Une marche pour les droits des femmes marquée par la guerre en Ukraine

Une minute de silence a  été tenue en hommage aux femmes victimes de la guerre, en Ukraine comme ailleurs dans le monde.
Zacharie Goudreault Le Devoir Une minute de silence a été tenue en hommage aux femmes victimes de la guerre, en Ukraine comme ailleurs dans le monde.

Plus de 150 personnes ont défilé dans les rues de Montréal, samedi, dans le cadre d’une manifestation annuelle pour les droits des femmes marquée par la guerre en Ukraine.

Depuis plus de 20 ans, l’organisme Femmes de diverses origines tient une manifestation en marge de la Journée internationale des droits des femmes, le 8 mars. L’événement, qui devait avoir lieu samedi dernier, avait été reporté d’une semaine en raison des piètres conditions météorologiques.

Ce sont finalement plus de 150 personnes qui se sont rassemblées vers 14h dans une grande place publique située juste à côté de la station de métro Parc, dans le quartier Parc-Extension. Des représentantes de différents organismes de même qu’une membre de la communauté Wet’suwet’en de la Colombie-Britannique ont alors défilé devant les manifestants pour faire part de leurs revendications sur divers enjeux, dont l’immigration et l’accès à un logement abordable.
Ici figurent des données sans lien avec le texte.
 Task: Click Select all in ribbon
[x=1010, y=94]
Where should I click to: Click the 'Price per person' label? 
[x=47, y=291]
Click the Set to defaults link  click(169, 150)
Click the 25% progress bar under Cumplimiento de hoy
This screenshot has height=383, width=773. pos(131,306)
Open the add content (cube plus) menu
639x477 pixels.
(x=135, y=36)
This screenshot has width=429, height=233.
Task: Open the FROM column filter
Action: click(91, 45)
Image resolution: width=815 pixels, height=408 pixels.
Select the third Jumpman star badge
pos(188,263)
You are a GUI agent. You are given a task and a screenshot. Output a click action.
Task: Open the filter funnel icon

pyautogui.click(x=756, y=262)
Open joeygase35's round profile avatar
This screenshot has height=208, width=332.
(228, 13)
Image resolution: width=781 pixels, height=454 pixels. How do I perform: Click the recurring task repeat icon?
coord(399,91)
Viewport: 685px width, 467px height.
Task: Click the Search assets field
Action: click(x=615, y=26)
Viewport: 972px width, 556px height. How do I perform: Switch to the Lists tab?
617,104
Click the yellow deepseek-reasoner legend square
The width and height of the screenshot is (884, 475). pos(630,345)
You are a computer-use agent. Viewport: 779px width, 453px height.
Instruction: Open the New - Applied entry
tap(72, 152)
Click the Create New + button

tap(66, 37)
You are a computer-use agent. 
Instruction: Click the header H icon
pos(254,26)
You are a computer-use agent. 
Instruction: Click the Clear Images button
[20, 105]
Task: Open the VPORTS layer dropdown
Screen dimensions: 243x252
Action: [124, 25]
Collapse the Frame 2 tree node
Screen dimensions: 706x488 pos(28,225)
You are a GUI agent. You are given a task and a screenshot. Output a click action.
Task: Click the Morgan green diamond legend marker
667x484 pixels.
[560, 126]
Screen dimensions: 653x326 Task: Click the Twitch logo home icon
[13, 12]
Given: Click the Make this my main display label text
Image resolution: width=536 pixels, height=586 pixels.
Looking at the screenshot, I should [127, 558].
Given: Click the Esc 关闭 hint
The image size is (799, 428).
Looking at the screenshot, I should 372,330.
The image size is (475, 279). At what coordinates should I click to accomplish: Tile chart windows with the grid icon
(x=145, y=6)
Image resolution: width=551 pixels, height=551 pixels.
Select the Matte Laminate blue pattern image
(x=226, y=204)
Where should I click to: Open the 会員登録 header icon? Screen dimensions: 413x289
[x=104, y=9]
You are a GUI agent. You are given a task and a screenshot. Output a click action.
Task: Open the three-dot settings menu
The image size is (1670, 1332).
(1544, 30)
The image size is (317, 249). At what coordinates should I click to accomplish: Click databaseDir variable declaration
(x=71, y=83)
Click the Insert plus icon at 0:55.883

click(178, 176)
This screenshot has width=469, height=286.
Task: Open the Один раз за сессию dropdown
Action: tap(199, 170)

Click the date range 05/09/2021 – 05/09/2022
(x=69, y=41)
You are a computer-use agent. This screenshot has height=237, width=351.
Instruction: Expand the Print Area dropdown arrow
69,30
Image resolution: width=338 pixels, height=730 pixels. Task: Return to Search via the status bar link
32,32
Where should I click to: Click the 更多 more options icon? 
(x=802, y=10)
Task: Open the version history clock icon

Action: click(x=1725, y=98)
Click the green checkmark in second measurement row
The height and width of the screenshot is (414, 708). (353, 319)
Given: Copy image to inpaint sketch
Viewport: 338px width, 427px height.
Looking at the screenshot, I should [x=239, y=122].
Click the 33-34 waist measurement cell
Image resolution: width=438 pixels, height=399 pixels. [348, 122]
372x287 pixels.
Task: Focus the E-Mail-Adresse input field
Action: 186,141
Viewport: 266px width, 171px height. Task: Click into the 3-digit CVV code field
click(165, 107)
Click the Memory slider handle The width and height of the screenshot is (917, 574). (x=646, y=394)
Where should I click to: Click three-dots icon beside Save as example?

« Des gens se font évincer, incluant des immigrantes et des femmes sans statut. Si à cause de l’embourgeoisement, elles se font évincer, où iront ces femmes? Si elles n’ont pas de sécurité au sein même de leur logement, que vont-elles faire? », a lancé au Devoir Ishita Tiwary, une des organisatrices de la marche. Le quartier Parc-Extension compte d’ailleurs parmi les secteurs de Montréal où la crise du logement fait le plus de ravages, a-t-elle souligné.

Photo: Zacharie Goudreault Le Devoir Depuis plus de 20 ans, l’organisme Femmes de diverses origines tient une manifestation en marge de la Journée internationale des droits des femmes, le 8 mars.

Mettre fin à la violence

La guerre en Ukraine s’est toutefois imposée samedi, tant dans les discours qu’au sein de la foule composée de personnes de tous âges. Plusieurs manifestants brandissaient des affiches indiquant leur opposition à l’invasion russe dans le pays d’Europe de l’Est. « Les femmes disent non à la guerre impérialiste », a lancé l’une d’entre elles. « Femmes contre la guerre et l’exploitation », a martelé une autre.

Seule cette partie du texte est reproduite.